### Exercise
The response should contain every entry, reproduced exactly.

BEGIN Dataset content

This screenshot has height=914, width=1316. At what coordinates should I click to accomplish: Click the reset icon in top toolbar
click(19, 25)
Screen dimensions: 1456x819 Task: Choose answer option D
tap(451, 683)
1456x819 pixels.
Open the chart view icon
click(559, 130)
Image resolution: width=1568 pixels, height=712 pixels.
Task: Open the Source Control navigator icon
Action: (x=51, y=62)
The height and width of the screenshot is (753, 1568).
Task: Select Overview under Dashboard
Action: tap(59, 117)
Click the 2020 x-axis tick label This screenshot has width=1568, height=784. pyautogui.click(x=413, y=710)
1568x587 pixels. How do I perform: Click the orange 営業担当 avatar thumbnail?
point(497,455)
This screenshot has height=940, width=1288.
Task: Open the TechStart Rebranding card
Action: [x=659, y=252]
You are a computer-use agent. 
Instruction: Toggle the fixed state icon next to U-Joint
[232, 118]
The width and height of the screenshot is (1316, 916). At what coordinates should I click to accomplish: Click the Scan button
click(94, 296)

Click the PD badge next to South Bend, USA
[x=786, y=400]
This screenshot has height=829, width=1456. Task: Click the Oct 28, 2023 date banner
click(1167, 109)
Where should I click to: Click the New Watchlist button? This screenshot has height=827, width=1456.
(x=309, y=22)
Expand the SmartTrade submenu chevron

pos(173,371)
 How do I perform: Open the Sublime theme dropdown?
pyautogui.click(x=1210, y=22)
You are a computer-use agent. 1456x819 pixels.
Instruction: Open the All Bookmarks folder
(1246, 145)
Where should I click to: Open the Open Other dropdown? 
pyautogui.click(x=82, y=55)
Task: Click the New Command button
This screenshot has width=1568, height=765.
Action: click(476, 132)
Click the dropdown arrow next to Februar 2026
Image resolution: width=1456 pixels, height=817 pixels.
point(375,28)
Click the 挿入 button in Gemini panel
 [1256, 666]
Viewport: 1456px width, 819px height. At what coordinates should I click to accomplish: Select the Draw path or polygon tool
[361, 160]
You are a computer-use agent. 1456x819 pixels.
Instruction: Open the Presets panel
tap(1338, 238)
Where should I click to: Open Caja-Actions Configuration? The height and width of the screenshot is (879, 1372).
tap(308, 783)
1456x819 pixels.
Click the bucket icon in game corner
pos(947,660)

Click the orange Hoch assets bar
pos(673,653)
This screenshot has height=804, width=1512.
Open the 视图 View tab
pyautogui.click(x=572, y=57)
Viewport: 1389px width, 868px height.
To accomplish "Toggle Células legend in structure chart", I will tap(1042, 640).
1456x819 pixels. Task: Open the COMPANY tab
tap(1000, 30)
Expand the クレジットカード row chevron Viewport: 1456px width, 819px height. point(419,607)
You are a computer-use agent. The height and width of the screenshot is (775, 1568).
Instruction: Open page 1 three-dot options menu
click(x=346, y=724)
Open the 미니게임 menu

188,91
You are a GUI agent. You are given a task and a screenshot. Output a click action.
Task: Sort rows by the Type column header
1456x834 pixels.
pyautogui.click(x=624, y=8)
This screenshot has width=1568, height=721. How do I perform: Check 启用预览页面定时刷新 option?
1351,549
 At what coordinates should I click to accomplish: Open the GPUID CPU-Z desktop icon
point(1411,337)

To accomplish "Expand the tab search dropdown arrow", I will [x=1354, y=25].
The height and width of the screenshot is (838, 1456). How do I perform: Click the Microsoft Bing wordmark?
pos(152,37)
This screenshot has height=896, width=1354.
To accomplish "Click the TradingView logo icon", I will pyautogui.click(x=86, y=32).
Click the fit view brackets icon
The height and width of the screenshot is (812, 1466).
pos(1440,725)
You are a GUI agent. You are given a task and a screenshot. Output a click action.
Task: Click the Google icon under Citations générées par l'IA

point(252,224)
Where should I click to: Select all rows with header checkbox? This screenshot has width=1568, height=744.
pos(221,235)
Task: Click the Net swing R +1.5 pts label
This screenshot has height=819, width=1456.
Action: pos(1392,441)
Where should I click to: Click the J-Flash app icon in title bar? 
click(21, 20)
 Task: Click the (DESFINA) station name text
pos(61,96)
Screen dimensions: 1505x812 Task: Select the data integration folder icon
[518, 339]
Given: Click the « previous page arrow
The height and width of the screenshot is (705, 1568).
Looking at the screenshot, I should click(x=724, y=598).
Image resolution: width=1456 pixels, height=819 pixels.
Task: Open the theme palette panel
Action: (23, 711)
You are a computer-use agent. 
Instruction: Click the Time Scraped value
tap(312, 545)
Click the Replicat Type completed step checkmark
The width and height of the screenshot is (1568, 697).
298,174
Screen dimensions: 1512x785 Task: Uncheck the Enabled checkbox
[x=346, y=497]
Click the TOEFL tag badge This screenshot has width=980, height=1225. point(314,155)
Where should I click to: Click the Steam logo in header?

END Dataset content

### Task result
This screenshot has height=914, width=1316. At what coordinates should I click to accomplish: Click the reset icon in top toolbar
click(19, 25)
Screen dimensions: 1456x819 Task: Choose answer option D
tap(451, 683)
1456x819 pixels.
Open the chart view icon
click(559, 130)
Image resolution: width=1568 pixels, height=712 pixels.
Task: Open the Source Control navigator icon
Action: (x=51, y=62)
The height and width of the screenshot is (753, 1568).
Task: Select Overview under Dashboard
Action: tap(59, 117)
Click the 2020 x-axis tick label This screenshot has width=1568, height=784. pyautogui.click(x=413, y=710)
1568x587 pixels. How do I perform: Click the orange 営業担当 avatar thumbnail?
point(497,455)
This screenshot has height=940, width=1288.
Task: Open the TechStart Rebranding card
Action: [x=659, y=252]
You are a computer-use agent. 
Instruction: Toggle the fixed state icon next to U-Joint
[232, 118]
The width and height of the screenshot is (1316, 916). At what coordinates should I click to accomplish: Click the Scan button
click(94, 296)

Click the PD badge next to South Bend, USA
[x=786, y=400]
This screenshot has height=829, width=1456. Task: Click the Oct 28, 2023 date banner
click(1167, 109)
Where should I click to: Click the New Watchlist button? This screenshot has height=827, width=1456.
(x=309, y=22)
Expand the SmartTrade submenu chevron

pos(173,371)
 How do I perform: Open the Sublime theme dropdown?
pyautogui.click(x=1210, y=22)
You are a computer-use agent. 1456x819 pixels.
Instruction: Open the All Bookmarks folder
(1246, 145)
Where should I click to: Open the Open Other dropdown? 
pyautogui.click(x=82, y=55)
Task: Click the New Command button
This screenshot has width=1568, height=765.
Action: click(476, 132)
Click the dropdown arrow next to Februar 2026
Image resolution: width=1456 pixels, height=817 pixels.
point(375,28)
Click the 挿入 button in Gemini panel
 [1256, 666]
Viewport: 1456px width, 819px height. At what coordinates should I click to accomplish: Select the Draw path or polygon tool
[361, 160]
You are a computer-use agent. 1456x819 pixels.
Instruction: Open the Presets panel
tap(1338, 238)
Where should I click to: Open Caja-Actions Configuration? The height and width of the screenshot is (879, 1372).
tap(308, 783)
1456x819 pixels.
Click the bucket icon in game corner
pos(947,660)

Click the orange Hoch assets bar
pos(673,653)
This screenshot has height=804, width=1512.
Open the 视图 View tab
pyautogui.click(x=572, y=57)
Viewport: 1389px width, 868px height.
To accomplish "Toggle Células legend in structure chart", I will tap(1042, 640).
1456x819 pixels. Task: Open the COMPANY tab
tap(1000, 30)
Expand the クレジットカード row chevron Viewport: 1456px width, 819px height. point(419,607)
You are a computer-use agent. The height and width of the screenshot is (775, 1568).
Instruction: Open page 1 three-dot options menu
click(x=346, y=724)
Open the 미니게임 menu

188,91
You are a GUI agent. You are given a task and a screenshot. Output a click action.
Task: Sort rows by the Type column header
1456x834 pixels.
pyautogui.click(x=624, y=8)
This screenshot has width=1568, height=721. How do I perform: Check 启用预览页面定时刷新 option?
1351,549
 At what coordinates should I click to accomplish: Open the GPUID CPU-Z desktop icon
point(1411,337)

To accomplish "Expand the tab search dropdown arrow", I will [x=1354, y=25].
The height and width of the screenshot is (838, 1456). How do I perform: Click the Microsoft Bing wordmark?
pos(152,37)
This screenshot has height=896, width=1354.
To accomplish "Click the TradingView logo icon", I will pyautogui.click(x=86, y=32).
Click the fit view brackets icon
The height and width of the screenshot is (812, 1466).
pos(1440,725)
You are a GUI agent. You are given a task and a screenshot. Output a click action.
Task: Click the Google icon under Citations générées par l'IA

point(252,224)
Where should I click to: Select all rows with header checkbox? This screenshot has width=1568, height=744.
pos(221,235)
Task: Click the Net swing R +1.5 pts label
This screenshot has height=819, width=1456.
Action: pos(1392,441)
Where should I click to: Click the J-Flash app icon in title bar? 
click(21, 20)
 Task: Click the (DESFINA) station name text
pos(61,96)
Screen dimensions: 1505x812 Task: Select the data integration folder icon
[518, 339]
Given: Click the « previous page arrow
The height and width of the screenshot is (705, 1568).
Looking at the screenshot, I should click(x=724, y=598).
Image resolution: width=1456 pixels, height=819 pixels.
Task: Open the theme palette panel
Action: (23, 711)
You are a computer-use agent. 
Instruction: Click the Time Scraped value
tap(312, 545)
Click the Replicat Type completed step checkmark
The width and height of the screenshot is (1568, 697).
298,174
Screen dimensions: 1512x785 Task: Uncheck the Enabled checkbox
[x=346, y=497]
Click the TOEFL tag badge This screenshot has width=980, height=1225. point(314,155)
Where should I click to: Click the Steam logo in header?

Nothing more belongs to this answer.